LAWS(BOM)-1945-3-13

ALIMOHAMED JUMARDIKHAN Vs. SHANKAR TUKARAM POTE

Decided On March 01, 1945
ALIMOHAMED JUMARDIKHAN Appellant
V/S
SHANKAR TUKARAM POTE Respondents

JUDGEMENT

(1.) THIS is an appeal against a decision of the Additional Commissioner for Workmen's Compensation. He has awarded Rs. 810 on account of an accident caused to a daily labourer who was travelling in her employer's motor lorry for loading and unloading the lorry with bricks. The accident occurred on June 25, 1943, and death took place three days later ; but notice of the accident was not given by the representatives of the injured woman until July 22, and failure to give adequate notice is one of the grounds of this appeal by the employer.

(2.) THIS Court is not entitled to interfere with the findings of fact arrived at by the Commissioner for Workmen's Compensation except on a substantial question of law, and that would of course include a finding of fact which was not based upon evidence; and it has been argued in this appeal that the Commissioner was wrong in his finding that the injured woman was employed by the employer. There is however evidence in that respect, though it is not particularly good evidence.

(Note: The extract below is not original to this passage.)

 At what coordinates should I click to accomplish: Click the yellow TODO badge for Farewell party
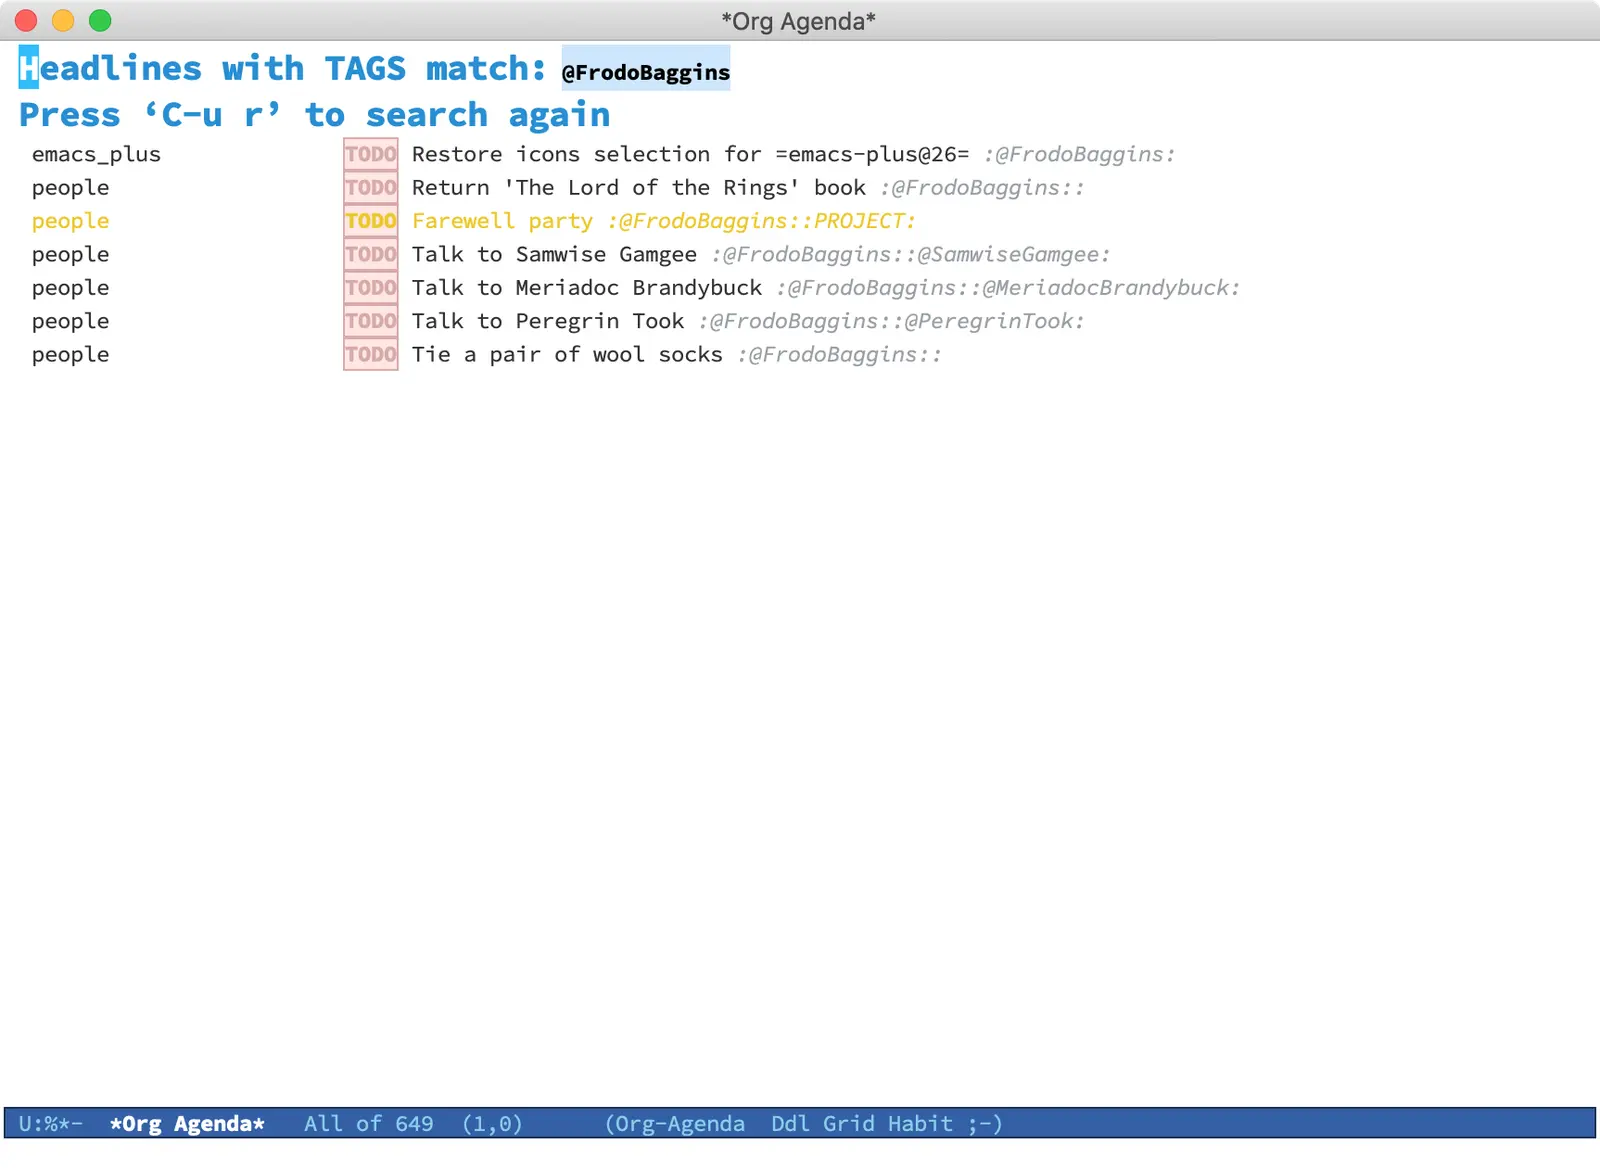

The evidence of the driver of the lorry is that she was engaged on the road by the employer's mukadam, who himself was in the lorry at the time; and though there is the evidence of another occupant of the lorry to the effect that the, employment was by the driver, and though the muster roll (as is not unnatural) does not contain any mention of this woman having been employed that day, there is undoubtedly evidence on which it was possible for the Commissioner to come to his finding, and it is therefore not open to us to interfere. We take it that she was in fact in the employ of her employer at the time of the accident.

(3.) IT is next argued that the deceased was not a workman within the meaning of the Act even on the facts found. "workman" is defined in Section 2 (1) (n), and it includes a person who is employed on monthly wages not exceeding Rs. 300 in any such capacity as is specified in Schedule II. There is the authority of this High Court in Ellerman's City and Hall Lines v. "thomas (1937) 39 Bom. L. R. 1230 to show that monthly wages not exceeding Rs. 300 do not restrict the definition of workman to people who are in fact employed on monthly wages, thereby excluding people on daily wages. An addition was made to Schedule II by Government Notification No.7685, dated March 1, 1038, so as to include persons employed for the purpose of loading 6r unloading any mechanically propelled vehicle or in the handling or transport of goods which have been loaded into any mechanically propelled vehicle. On the authority of a case decided by a bench of this High Court in Parsu v. Bombay Port Trust (1929) 31 Bom. L. R. 1304, it has been argued that the words "employed for the purpose of" and the words "employed in" mean exactly the same thing, so that an accident which occurred while the employee was on the way to work could not be the subject of a claim to compensation, it not having occurred while the employee was employed in the actual work. That case, however, could have been decided more appropriately on a different ground altogether, namely that the person who suffered the accident was at the time of the accident acting altogether outside the scope of his employment and not merely acting in something that was incidental to his employment but was not the actual employment In the present case it could hardly be accepted that the lorry, which as we know was being driven to a brick field for the purpose of picking up bricks, should be expected to wait at the brick field while the person injured walked; and we take it therefore that her travelling to the brick field Was within the scope of her employment. There is a later case of this High Court to which I have already referred, Ellerman's City and Hall Lines v. Thomas, in which a man was drowned after the work had come to an end and was yet held to be a workman within the meaning of the Act. We consider ourselves free to follow the later of these two decisions. In our view the injured woman was not only killed in the course of her employment but was also a workman within the meaning of the Act.